* **OPDRACHT**
Verzamel alle regels hieronder waarin het woord "from" voorkomt en neem ze letterlijk over.

* **AANGELEVERDE GEGEVENS**
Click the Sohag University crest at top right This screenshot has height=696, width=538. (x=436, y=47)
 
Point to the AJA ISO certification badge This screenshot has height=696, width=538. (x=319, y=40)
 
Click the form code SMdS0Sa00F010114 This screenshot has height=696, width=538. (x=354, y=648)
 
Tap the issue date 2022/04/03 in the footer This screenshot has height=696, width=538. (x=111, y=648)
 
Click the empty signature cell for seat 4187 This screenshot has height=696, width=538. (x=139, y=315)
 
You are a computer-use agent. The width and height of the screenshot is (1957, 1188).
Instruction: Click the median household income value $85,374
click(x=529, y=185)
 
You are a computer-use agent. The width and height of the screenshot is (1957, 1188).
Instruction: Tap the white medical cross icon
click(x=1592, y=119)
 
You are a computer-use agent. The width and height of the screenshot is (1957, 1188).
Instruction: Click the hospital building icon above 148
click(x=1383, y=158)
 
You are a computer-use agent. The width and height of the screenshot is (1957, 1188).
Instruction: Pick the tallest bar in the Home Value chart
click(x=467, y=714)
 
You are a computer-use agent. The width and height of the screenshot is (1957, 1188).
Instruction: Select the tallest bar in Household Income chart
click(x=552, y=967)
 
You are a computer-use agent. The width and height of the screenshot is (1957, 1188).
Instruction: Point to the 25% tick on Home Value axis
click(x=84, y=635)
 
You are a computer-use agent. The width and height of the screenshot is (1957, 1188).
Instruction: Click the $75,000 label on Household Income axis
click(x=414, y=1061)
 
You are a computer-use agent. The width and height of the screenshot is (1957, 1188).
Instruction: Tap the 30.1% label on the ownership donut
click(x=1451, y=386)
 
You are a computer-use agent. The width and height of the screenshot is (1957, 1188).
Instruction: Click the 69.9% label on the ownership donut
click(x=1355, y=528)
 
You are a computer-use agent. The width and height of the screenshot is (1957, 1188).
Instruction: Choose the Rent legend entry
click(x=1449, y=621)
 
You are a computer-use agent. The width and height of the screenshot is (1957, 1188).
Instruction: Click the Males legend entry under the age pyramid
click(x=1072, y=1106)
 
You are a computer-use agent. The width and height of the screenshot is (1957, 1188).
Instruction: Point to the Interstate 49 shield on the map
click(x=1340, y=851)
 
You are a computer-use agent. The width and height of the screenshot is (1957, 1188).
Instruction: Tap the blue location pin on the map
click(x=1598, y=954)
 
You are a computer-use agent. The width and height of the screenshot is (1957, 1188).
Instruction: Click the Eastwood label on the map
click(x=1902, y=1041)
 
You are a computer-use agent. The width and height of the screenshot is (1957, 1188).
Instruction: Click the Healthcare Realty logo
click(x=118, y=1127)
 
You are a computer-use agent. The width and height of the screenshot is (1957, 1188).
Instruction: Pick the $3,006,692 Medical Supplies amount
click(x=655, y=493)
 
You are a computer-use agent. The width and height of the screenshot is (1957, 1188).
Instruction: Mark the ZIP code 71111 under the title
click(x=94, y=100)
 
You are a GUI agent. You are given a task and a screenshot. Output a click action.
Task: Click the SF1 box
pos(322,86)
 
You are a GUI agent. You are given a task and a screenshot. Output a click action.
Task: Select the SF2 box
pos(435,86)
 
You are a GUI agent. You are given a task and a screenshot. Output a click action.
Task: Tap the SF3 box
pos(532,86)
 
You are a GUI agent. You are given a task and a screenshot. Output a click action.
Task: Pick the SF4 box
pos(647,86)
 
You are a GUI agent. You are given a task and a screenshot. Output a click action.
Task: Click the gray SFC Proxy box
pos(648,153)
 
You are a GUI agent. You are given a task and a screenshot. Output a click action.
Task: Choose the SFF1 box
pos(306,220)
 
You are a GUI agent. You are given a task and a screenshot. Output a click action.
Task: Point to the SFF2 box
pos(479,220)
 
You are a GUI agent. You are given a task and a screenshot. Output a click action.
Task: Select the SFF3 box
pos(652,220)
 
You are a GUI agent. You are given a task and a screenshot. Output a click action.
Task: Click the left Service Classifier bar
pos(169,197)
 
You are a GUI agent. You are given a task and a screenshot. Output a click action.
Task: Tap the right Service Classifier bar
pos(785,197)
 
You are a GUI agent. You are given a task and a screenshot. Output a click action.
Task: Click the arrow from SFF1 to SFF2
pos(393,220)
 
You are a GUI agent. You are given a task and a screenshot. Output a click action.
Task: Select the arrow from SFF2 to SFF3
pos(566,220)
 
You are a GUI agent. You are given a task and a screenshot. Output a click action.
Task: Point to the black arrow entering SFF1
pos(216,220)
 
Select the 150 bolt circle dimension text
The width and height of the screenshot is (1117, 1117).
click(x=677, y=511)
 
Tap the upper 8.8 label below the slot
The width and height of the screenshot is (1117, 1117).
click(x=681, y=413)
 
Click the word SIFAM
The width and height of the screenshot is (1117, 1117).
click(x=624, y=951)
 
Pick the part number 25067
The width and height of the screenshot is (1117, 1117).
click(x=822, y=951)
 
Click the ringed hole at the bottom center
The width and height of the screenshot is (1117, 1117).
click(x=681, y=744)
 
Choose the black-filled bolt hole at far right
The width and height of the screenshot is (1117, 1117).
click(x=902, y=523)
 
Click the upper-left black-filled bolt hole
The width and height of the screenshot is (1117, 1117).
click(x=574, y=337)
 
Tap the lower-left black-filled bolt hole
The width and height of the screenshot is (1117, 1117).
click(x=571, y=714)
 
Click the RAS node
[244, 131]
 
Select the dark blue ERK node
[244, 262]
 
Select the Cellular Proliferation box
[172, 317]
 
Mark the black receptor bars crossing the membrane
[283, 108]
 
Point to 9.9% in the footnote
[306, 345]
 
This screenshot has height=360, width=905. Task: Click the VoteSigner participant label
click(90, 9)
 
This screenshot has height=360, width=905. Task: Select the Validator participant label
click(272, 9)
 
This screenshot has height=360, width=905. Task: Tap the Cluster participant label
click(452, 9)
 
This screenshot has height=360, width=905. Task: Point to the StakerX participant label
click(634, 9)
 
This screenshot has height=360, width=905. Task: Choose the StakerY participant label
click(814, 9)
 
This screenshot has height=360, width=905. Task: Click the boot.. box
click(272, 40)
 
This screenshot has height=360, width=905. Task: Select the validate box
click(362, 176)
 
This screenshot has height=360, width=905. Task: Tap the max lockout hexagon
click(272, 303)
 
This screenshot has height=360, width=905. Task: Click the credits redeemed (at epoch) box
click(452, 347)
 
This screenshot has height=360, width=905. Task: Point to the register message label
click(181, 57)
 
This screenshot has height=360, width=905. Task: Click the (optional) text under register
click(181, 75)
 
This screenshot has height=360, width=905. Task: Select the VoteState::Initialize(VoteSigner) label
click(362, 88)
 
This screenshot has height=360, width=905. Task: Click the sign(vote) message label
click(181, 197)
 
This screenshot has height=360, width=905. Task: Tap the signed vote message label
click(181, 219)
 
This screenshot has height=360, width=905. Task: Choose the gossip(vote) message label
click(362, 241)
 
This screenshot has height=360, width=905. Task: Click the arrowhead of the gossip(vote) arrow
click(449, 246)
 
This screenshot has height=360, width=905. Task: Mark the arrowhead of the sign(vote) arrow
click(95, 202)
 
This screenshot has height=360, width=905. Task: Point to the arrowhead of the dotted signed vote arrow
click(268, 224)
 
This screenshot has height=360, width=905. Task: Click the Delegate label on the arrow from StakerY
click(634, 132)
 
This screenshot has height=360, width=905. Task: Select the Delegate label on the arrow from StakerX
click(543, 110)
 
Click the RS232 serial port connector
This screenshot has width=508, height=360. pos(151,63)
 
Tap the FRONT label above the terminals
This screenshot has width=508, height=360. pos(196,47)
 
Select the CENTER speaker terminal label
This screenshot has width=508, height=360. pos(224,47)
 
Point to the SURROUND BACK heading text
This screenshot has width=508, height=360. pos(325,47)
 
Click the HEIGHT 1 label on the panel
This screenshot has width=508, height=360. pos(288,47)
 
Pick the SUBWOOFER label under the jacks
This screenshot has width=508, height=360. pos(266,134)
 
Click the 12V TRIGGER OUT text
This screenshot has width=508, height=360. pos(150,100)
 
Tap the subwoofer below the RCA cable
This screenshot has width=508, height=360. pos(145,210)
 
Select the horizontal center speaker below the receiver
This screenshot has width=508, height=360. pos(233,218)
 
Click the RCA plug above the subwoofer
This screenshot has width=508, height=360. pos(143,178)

* **EINDRESULTAAT**
Task: Click the arrow from SFF1 to SFF2
Task: Select the arrow from SFF2 to SFF3
This screenshot has height=360, width=905. Task: Click the Delegate label on the arrow from StakerY
This screenshot has height=360, width=905. Task: Select the Delegate label on the arrow from StakerX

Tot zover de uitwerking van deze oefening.